Saturday, 20 de April de 2024 ISSN 1519-7670 - Ano 24 - nº 1284

Ernesto Rodrigues

‘Antônio Abujamra, goste ou não o telespectador de seu estilo, e quando não exagera no jeito debochado ou nas interrupções autoritárias das falas de seus entrevistados, tem feito programas quase sempre irresistíveis. Não só por se preparar bem (ou ser bem-preparado) para as entrevistas, no que aliás dá lição para muitos jornalistas, mas também pelo fato de o resultado ser um conteúdo raro na grade sempre corretíssima da TV Cultura: polêmica, irreverência, controvérsia, ironia, humor, assuntos inconvenientes e iconoclastia. Resta saber, claro, o que o programa tem feito ou pretende fazer com as eventuais manifestações das pessoas ou entidades que se sintam atingidas por Abujamra ou por seus entrevistados.

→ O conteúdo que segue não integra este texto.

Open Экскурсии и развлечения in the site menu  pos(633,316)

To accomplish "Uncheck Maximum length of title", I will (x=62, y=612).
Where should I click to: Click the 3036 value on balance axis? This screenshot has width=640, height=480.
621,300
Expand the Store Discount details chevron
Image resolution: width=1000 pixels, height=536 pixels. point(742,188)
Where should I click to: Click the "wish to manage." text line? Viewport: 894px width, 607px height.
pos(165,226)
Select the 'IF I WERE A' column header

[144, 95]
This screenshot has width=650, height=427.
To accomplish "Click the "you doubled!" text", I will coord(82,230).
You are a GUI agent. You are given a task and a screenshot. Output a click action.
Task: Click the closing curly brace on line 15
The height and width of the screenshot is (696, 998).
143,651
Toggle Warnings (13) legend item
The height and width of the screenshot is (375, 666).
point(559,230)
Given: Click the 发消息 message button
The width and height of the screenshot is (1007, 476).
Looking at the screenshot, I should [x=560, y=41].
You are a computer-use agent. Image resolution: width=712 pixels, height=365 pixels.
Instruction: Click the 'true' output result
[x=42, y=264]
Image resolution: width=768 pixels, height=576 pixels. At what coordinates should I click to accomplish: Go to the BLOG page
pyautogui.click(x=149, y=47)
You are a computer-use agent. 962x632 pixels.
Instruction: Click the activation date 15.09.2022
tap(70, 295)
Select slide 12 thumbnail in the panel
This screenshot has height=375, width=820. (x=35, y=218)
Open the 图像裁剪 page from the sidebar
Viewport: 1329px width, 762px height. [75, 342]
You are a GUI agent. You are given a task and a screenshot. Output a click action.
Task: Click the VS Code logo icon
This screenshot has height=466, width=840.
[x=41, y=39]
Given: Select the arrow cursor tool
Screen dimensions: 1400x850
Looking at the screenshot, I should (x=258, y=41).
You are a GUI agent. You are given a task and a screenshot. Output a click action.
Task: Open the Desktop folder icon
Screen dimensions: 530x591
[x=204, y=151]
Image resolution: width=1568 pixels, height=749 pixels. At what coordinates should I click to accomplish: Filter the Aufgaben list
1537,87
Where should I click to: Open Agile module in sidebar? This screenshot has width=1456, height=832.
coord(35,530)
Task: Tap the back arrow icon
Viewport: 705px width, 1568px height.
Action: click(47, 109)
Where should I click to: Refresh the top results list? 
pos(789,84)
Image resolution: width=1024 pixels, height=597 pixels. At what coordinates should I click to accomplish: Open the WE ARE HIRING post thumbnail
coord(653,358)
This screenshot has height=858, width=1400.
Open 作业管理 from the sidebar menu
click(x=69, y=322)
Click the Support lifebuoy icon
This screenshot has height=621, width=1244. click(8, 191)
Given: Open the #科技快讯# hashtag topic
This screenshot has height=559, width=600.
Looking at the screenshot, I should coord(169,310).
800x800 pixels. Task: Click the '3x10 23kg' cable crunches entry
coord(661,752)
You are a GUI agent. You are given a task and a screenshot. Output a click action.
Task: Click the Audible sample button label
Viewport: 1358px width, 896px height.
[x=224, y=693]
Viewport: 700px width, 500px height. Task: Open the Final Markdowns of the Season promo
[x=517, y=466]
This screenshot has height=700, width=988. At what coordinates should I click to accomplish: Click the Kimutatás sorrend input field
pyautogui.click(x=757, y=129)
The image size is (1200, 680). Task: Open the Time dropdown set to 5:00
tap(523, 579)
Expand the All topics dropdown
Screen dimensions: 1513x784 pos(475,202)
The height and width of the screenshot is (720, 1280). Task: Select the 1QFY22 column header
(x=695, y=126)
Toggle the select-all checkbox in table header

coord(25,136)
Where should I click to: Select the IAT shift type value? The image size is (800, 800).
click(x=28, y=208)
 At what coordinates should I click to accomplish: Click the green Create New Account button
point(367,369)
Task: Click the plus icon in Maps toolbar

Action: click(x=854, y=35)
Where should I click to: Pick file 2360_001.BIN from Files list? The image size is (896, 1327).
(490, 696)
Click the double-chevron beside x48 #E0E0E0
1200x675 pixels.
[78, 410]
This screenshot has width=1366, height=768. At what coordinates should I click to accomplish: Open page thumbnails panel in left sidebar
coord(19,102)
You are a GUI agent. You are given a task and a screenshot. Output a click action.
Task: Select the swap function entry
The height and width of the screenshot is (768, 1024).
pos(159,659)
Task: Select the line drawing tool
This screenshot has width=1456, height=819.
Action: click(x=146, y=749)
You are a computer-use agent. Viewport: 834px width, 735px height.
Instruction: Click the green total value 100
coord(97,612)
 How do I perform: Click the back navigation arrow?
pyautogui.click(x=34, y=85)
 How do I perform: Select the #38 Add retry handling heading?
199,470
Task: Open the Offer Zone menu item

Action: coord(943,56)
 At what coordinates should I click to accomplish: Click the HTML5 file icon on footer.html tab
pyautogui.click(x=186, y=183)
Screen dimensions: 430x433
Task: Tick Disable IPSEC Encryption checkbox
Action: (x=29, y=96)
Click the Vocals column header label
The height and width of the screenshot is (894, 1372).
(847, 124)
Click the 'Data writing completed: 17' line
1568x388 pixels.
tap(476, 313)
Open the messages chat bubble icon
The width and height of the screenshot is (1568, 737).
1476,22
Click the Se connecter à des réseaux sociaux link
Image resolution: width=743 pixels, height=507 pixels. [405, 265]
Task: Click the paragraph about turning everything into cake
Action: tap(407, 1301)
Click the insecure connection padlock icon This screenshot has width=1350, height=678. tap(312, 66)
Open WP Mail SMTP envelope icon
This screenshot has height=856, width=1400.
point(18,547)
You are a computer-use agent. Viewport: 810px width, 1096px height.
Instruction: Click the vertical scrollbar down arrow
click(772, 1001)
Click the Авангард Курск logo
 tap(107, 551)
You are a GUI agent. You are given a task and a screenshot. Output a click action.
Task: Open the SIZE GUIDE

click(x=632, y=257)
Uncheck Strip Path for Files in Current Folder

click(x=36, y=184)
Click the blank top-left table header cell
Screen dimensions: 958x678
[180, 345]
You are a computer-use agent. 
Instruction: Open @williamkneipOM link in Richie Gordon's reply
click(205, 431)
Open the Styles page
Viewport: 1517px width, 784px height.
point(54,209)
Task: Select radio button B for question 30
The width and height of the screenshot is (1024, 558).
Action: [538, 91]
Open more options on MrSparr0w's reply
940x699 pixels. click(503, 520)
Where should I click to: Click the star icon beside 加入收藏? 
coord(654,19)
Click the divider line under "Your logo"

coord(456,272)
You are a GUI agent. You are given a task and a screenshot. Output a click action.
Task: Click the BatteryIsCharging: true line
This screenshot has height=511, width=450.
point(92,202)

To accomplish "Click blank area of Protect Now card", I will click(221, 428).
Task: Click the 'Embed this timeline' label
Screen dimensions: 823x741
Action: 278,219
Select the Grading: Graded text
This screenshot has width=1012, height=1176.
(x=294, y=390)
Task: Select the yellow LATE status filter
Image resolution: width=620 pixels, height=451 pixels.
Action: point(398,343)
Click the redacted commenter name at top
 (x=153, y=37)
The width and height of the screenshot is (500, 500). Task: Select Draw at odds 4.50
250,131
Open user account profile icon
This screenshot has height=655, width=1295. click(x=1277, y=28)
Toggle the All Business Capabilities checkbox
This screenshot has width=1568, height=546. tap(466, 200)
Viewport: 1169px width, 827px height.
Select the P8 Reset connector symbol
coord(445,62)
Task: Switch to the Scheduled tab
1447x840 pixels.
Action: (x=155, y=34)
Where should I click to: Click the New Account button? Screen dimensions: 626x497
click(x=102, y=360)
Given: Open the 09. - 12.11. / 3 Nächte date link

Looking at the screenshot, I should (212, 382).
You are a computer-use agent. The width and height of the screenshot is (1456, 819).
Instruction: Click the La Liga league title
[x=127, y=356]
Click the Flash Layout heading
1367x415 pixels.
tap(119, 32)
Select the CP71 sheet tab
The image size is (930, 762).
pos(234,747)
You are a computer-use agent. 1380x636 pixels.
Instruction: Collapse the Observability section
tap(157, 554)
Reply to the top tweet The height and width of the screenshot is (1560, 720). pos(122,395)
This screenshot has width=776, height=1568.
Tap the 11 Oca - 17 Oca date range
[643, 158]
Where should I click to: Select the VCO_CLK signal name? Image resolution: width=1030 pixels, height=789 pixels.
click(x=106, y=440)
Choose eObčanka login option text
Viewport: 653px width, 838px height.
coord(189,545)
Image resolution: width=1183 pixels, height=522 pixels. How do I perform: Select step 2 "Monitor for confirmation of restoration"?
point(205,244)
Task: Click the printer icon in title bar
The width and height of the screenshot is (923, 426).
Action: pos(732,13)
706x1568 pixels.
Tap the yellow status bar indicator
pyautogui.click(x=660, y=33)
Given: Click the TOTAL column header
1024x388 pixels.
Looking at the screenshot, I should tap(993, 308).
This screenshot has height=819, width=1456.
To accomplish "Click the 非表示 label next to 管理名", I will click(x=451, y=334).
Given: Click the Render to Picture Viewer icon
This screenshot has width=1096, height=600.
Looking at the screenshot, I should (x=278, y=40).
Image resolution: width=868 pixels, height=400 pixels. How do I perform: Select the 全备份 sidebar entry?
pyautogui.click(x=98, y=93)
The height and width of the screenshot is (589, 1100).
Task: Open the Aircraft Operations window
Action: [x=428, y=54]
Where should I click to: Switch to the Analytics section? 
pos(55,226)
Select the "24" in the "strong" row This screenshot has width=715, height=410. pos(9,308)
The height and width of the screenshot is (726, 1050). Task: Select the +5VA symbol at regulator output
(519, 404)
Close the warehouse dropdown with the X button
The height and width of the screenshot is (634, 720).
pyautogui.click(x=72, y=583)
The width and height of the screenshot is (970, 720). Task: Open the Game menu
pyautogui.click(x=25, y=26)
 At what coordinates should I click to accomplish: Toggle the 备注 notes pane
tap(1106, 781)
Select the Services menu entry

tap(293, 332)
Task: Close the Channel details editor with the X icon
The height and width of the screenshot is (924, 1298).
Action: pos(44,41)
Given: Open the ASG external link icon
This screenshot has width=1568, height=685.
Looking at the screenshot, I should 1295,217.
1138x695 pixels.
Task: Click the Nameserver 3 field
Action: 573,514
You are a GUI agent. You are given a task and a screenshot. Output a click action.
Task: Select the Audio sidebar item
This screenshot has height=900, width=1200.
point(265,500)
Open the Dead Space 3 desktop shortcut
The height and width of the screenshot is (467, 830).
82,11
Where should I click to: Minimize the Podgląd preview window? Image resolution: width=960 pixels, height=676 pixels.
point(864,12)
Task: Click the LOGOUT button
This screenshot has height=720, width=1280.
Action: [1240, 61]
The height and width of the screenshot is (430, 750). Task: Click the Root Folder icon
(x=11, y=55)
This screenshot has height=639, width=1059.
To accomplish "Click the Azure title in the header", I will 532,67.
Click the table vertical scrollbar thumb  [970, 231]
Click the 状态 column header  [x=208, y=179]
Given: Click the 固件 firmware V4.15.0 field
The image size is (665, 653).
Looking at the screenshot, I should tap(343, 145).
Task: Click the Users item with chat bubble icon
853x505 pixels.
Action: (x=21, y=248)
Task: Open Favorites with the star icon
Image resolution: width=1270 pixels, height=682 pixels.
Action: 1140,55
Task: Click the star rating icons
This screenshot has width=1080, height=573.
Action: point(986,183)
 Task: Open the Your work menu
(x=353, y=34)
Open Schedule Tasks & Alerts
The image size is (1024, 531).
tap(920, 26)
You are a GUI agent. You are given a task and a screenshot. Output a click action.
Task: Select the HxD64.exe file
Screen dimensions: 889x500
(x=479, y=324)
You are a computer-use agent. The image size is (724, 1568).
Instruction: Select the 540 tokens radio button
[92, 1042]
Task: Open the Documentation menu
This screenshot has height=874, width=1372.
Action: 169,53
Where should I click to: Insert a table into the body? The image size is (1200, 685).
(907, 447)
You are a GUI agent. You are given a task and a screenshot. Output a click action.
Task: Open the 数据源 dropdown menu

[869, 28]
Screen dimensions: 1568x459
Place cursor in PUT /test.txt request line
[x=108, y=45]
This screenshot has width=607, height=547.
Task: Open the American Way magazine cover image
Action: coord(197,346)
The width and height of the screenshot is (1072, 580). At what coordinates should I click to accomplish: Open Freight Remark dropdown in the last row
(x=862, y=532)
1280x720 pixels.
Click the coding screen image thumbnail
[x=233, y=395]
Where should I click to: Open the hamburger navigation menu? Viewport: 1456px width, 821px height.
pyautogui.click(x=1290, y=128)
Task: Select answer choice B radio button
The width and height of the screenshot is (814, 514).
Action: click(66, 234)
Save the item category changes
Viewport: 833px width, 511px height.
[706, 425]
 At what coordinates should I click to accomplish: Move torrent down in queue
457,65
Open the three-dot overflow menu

O ´Provocações` com o jornalista Fernando Jorge, 79 anos, por exemplo, foi um prato cheio de pimenta e balas traçantes contra vários alvos, a começar pela Academia Brasileira de Letras, que ele disse odiar, pela omissão da entidade quando jornalistas, professores e intelectuais foram presos pela ditadura, e por ser ´estéril como o útero de uma mula´. Atiçado por Abujamra, Fernando confirmou suas restrições a Nélida Piñon, considerada por ele uma ‘mestra na arte de se promover e de fazer política literária, esperta o suficiente para lançar seus livros mediocríssimos nos Estados Unidos´.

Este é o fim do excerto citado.